La fuga di utenti da ChatGpt dopo l’accordo con il Dipartimento della guerra statunitense e la casa madre OpenAI ha intanto ottenuto la promessa che modifiche verranno apportate. I download negli Stati Uniti sono calati del 295%.
E Claude supera per la prima volta ChatGpt
“Non avremmo dovuto affrettarci a pubblicare la notizia venerdì.
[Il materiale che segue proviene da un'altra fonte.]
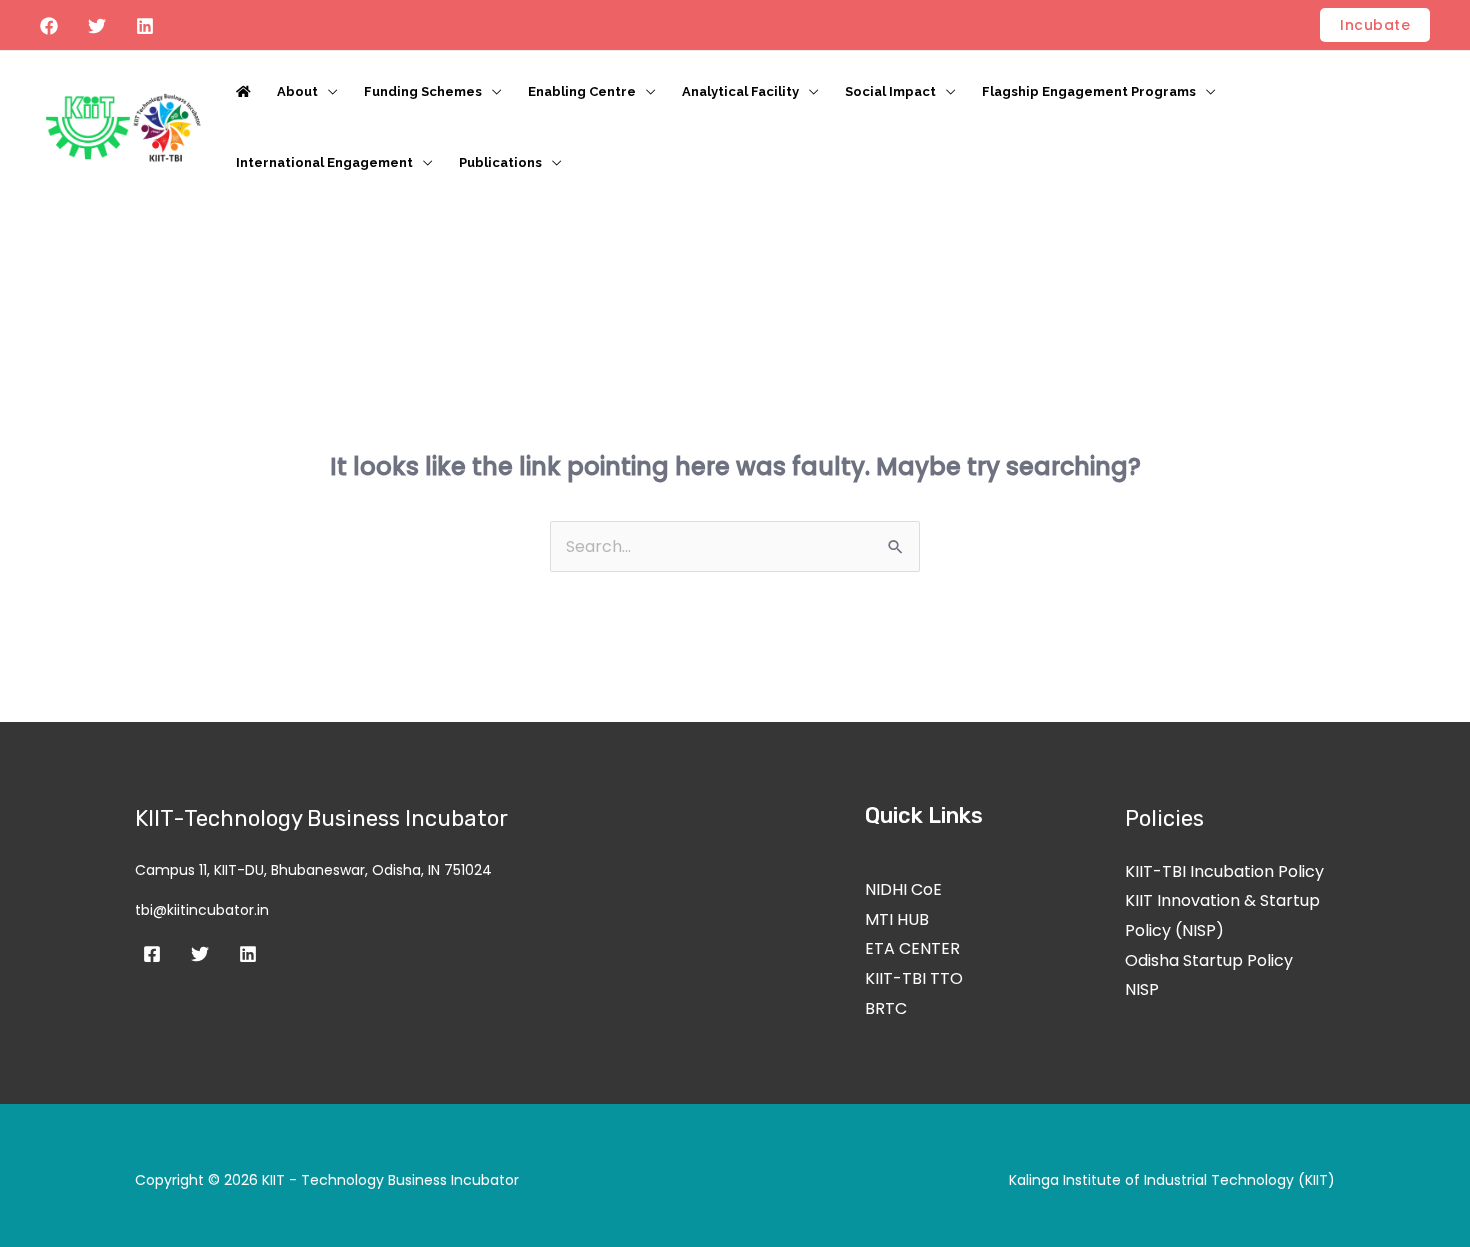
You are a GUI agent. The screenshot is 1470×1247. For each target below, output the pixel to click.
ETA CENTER (912, 948)
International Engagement (324, 162)
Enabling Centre (582, 91)
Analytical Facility (740, 91)
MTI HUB (897, 919)
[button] (1375, 25)
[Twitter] (97, 26)
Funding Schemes (423, 91)
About (297, 91)
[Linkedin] (145, 26)
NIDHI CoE (903, 889)
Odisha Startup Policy (1209, 960)
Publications (500, 162)
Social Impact (890, 91)
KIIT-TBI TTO (914, 978)
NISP (1142, 989)
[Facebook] (49, 26)
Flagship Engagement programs (1089, 91)
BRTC (886, 1008)
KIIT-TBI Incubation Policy (1224, 871)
Le questioni sono estremamente complesse e richiedono una comunicazione chiara”, scrive su X il Ceo Sam Altman.

Gli utenti hanno reagito alla notizia della partnership col governo Usa e a partire da sabato scorso le disinstallazioni dell’app di ChatGpt negli Stati Uniti sono aumentate del 295%, come rivelano i dati della società SensorTower.
Un’impennata se paragonato al tasso ordinario di disinstallazione giornaliero del 9%. Per contro sono schizzati i download del chatbot rivale Claude di proprietà della società Anthropic, che si è opposta all’uso della sua intelligenza artificiale senza restrizioni a scopo militare.
Altman su X promette modifiche
Negli Stati Uniti i download di Claude sono aumentati del 37% su base giornaliera venerdì 27 febbraio e del 51% sabato 28 febbraio – superando per la prima volta quelli di ChatGpt – dopo che l’azienda di Dario Amodei ha annunciato che non collaborerà con il dipartimento della difesa americana e che ricorrerà in tribunale contro eventuali divieti del governo Usa.
Ed è forse l’impennata dei download di Claude ad aver provocato i disservizi del chatbot nella giornata di martedì 2 marzo.
I numeri degli ultimi giorni devono aver portato il creatore di ChatGpt a più miti consigli. Altman su X ha spiegato che sarebbero state apportate modifiche all’accordo con il governo Usa.
Inclusa la garanzia che il suo sistema non sarebbe stato “utilizzato intenzionalmente per la sorveglianza interna di persone e cittadini statunitensi”.